Exercise goal: In the records below, copy out the lines from the one containing "Given: Open the Learn More copyright link" through the one containing "Action: (x=532, y=57)", with "cellular signal bars indicator" renamed to "signal strength indicator" and nothing else changed.

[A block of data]

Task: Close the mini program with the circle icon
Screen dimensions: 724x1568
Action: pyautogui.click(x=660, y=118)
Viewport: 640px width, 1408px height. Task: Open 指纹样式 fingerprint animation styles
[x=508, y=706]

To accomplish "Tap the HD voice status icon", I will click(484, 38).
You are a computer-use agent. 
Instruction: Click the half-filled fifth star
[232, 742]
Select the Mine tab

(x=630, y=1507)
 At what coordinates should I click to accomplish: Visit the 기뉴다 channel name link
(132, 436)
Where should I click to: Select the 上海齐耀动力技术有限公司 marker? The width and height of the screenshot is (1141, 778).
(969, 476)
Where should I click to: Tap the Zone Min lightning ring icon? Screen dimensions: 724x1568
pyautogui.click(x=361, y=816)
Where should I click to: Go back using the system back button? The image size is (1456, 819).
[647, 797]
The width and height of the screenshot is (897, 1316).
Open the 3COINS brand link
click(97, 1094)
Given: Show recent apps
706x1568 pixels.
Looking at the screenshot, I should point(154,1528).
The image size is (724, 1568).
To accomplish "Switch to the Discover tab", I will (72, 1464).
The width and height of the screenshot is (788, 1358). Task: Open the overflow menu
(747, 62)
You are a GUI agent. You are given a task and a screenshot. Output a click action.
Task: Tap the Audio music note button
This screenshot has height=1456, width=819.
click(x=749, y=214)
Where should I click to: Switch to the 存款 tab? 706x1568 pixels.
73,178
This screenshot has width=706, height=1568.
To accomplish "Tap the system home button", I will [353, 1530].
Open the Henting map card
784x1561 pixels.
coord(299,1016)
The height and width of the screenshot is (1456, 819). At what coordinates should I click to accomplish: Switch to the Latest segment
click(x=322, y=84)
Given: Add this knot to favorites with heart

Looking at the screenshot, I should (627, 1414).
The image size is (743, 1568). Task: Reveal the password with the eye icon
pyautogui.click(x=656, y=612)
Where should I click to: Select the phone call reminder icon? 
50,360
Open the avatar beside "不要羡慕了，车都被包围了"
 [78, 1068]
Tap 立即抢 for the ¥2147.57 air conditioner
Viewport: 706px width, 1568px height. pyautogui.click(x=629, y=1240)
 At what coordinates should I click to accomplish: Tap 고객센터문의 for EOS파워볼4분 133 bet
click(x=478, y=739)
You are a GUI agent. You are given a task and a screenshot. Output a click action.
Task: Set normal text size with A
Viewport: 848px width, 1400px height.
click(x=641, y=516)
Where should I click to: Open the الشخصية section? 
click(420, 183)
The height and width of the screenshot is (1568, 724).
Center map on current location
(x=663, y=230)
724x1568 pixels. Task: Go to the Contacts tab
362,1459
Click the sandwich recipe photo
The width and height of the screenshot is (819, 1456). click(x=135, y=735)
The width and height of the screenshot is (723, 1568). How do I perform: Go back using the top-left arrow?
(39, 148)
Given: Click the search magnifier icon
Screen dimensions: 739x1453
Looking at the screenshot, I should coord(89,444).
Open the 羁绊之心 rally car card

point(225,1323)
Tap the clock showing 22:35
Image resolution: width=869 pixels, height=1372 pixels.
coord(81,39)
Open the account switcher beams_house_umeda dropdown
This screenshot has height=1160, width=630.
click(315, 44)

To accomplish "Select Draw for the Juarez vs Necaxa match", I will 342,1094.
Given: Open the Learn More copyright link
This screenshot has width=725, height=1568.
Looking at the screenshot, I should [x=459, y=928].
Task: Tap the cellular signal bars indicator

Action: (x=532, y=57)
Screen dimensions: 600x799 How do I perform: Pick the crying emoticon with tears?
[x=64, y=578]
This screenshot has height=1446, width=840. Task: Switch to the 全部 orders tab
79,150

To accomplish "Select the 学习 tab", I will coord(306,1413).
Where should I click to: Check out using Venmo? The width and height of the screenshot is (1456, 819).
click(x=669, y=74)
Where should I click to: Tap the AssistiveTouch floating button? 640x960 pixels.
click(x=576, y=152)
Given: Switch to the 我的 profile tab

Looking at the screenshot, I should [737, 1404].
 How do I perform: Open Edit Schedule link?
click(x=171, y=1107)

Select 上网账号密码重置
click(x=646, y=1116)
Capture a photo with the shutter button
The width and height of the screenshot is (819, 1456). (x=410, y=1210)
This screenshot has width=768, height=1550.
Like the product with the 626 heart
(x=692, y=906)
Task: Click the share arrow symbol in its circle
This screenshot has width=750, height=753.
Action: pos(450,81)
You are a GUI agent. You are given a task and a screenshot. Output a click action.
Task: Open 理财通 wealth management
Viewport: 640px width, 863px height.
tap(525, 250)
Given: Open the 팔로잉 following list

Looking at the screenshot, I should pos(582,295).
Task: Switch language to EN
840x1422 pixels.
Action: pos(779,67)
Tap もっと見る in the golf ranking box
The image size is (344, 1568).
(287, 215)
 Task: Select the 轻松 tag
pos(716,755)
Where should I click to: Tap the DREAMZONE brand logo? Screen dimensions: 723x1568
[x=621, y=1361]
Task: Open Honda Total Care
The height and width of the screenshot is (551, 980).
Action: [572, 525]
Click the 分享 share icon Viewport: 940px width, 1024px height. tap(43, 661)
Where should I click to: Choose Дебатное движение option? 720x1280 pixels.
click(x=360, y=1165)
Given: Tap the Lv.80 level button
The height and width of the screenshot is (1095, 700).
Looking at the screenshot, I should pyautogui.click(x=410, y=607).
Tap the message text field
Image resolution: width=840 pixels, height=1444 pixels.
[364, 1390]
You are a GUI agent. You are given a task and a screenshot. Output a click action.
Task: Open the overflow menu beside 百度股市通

Solution:
Given: Open the Learn More copyright link
This screenshot has width=725, height=1568.
Looking at the screenshot, I should [x=459, y=928].
Task: Tap the signal strength indicator

Action: (x=532, y=57)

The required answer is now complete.